Closed marchoeppner closed 2 years ago
Hi @marchoeppner , sorry for missing this issue from a while ago. I'll try to reproduce it on Centos7 with Singularity.
Hi, thanks for looking into it. Any news? Not sure how easy this will be reproduce and/or how Deepvariant determines whether python or c++ are used. From the code, I can only see protobuff being installed via pip - but that is probably not the whole story.
In the meantime I had access to another Centos7 cluster and the docker image works fine with the included Singularity (1.2 & 1.3). So it seems this may have something to do with the host system and pre-installed packages maybe? But I have honestly no way of even guessing what the problem could be then specifically.
/M
Hi, thank you for checking in again. Work has been really busy so I actually haven't looked at it yet. I will try to find 30min-1hr today to take a look.
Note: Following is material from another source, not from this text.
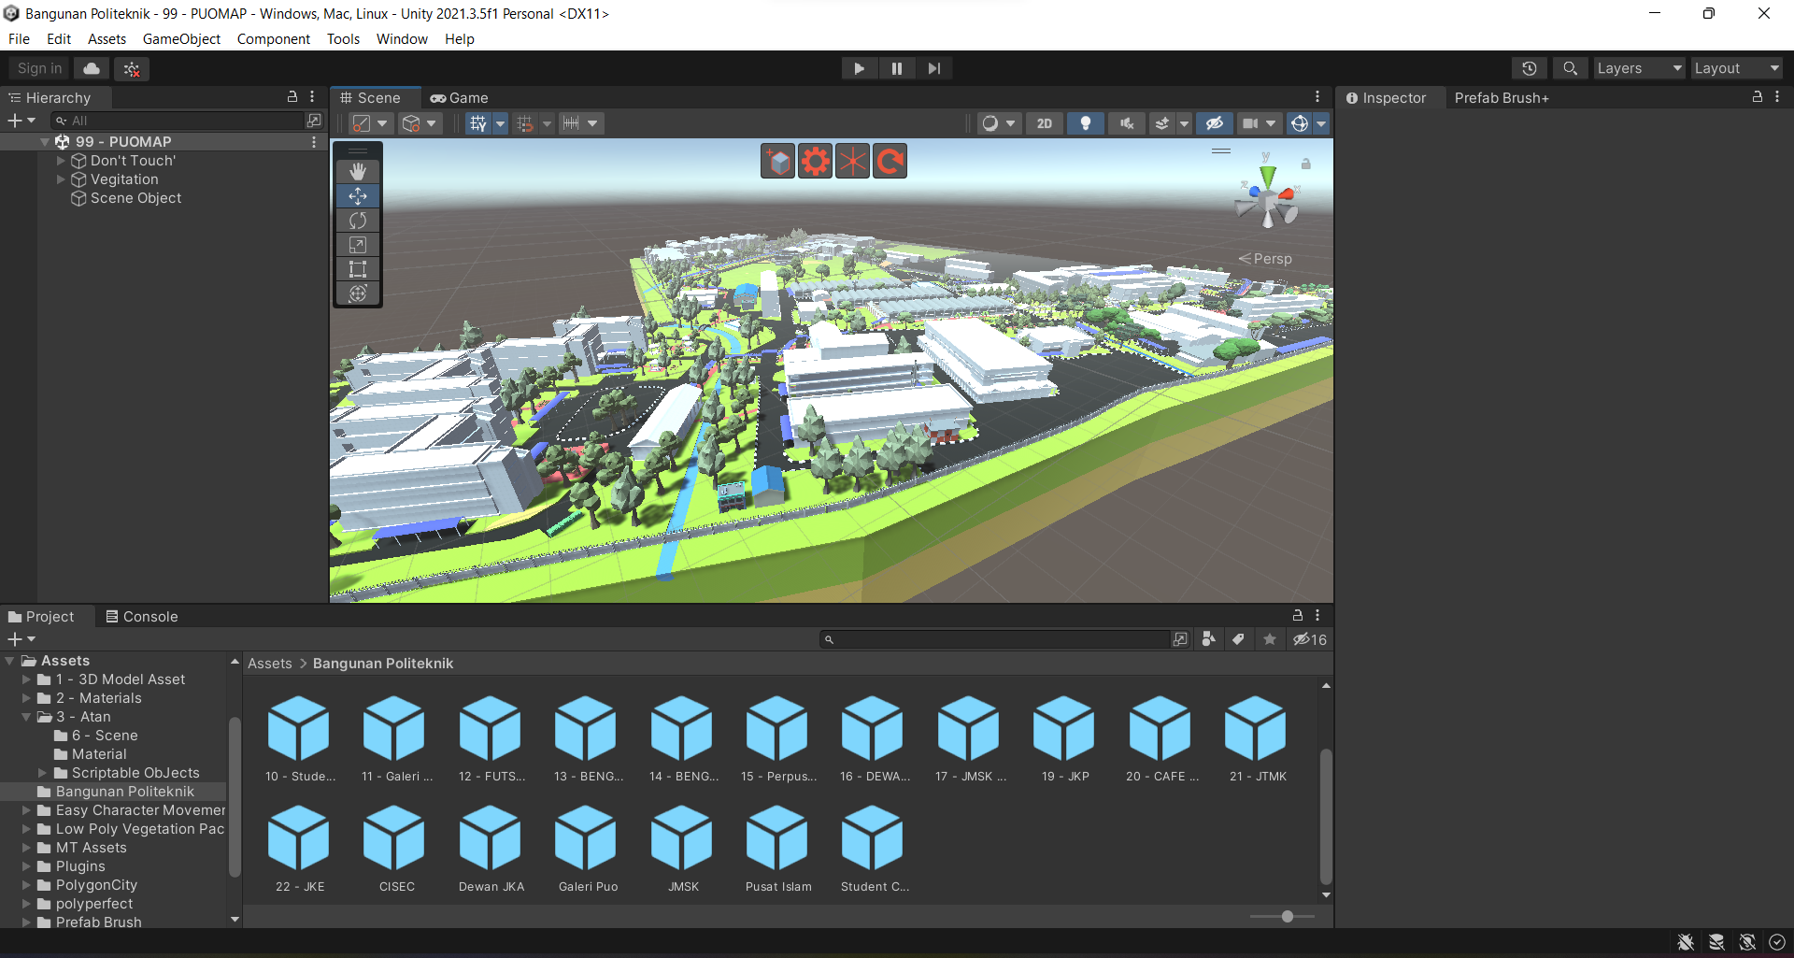The width and height of the screenshot is (1794, 958).
Task: Adjust the asset icon size slider
Action: tap(1287, 917)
But just checking -- you're saying it worked for you on another CentOS7?
Is it possible for you to check (on both machines) what's the different between the protobuff version installed? (I'm also not sure how Singularity version access which version of protobuf, but it'll be useful to check whether that is different on the two machines)
Protobuf isn't installed on either host machine
yum list installed | grep proto -> only returns "xorg-x11-proto-devel"
(I guess it should be included in the Docker container, no?)
(Sorry, still didn't get to this today. Will try tomorrow)
Heureka, I suppose - so this is the story:
I have previously installed a conda environment on the host system (has nothing to do with singularity or Deepvariant); and as part of that environment, I also installed ortools via pip (pip install ortools). One of the depencies is protobuf; which will not install the c++ version by default in this constellation (see: https://github.com/protocolbuffers/protobuf/issues/539).
The issue: The pip command installs the protobuf module in $HOME/.local/lib/python3.8/site-packages and for some reason, Deepvariant INSIDE the container sees this and tries to use it (my guess).
Any idea of how to prevent this from happening? I think binding $HOME into the container is pretty standard Singularity (and Docker?) behavior, but these kinds of library clashes shouldn't happen - maybe the container could be set up to not see these host-system libraries when loading modules in python?
Cheers, Marc
I see. Yeah, DeepVariant (specifically Nucleus) has a very specific way it uses protobuf. This is something we hope to improve for the long run. But for now, I don't have a very good general solution here. If you have any workaround for this for now, please just go ahead with it.
OK, to give this a try myself, here is what I did:
Get a CentOS7 machine to try:
gcloud compute instances create "${USER}-centos7" \
--scopes "compute-rw,storage-full,cloud-platform" \
--image-family "centos-7" \
--image-project "centos-cloud" \
--machine-type "e2-standard-16" \
--zone "us-west1-b"
ssh into the machine
gcloud compute ssh ${USER}-centos7 --zone us-west1-b
On the machine, install singularity: I used the instructions on https://github.com/sylabs/singularity/blob/master/INSTALL.md
After installation, I checked the version:
$ singularity --version
singularity-ce version 3.9.2
Then, I followed the steps on https://github.com/google/deepvariant/blob/r1.3/docs/deepvariant-quick-start.md to get data.
And then:
# Pull the image.
BIN_VERSION=1.3.0
singularity pull docker://google/deepvariant:"${BIN_VERSION}"
# Run DeepVariant.
singularity run -B /usr/lib/locale/:/usr/lib/locale/ \
docker://google/deepvariant:"${BIN_VERSION}" \
/opt/deepvariant/bin/run_deepvariant \
--model_type=WGS \
--ref="${INPUT_DIR}"/ucsc.hg19.chr20.unittest.fasta \
--reads="${INPUT_DIR}"/NA12878_S1.chr20.10_10p1mb.bam \
--regions "chr20:10,000,000-10,010,000" \
--output_vcf="${OUTPUT_DIR}"/output.vcf.gz \
--output_gvcf="${OUTPUT_DIR}"/output.g.vcf.gz \
--intermediate_results_dir "${OUTPUT_DIR}/intermediate_results_dir" \
--num_shards=$(nproc)
This seems to work for me.
@marchoeppner Sorry that I don't think we have the bandwidth to support your specific case now. But if do find out how to make it work, please share what you find. Thanks!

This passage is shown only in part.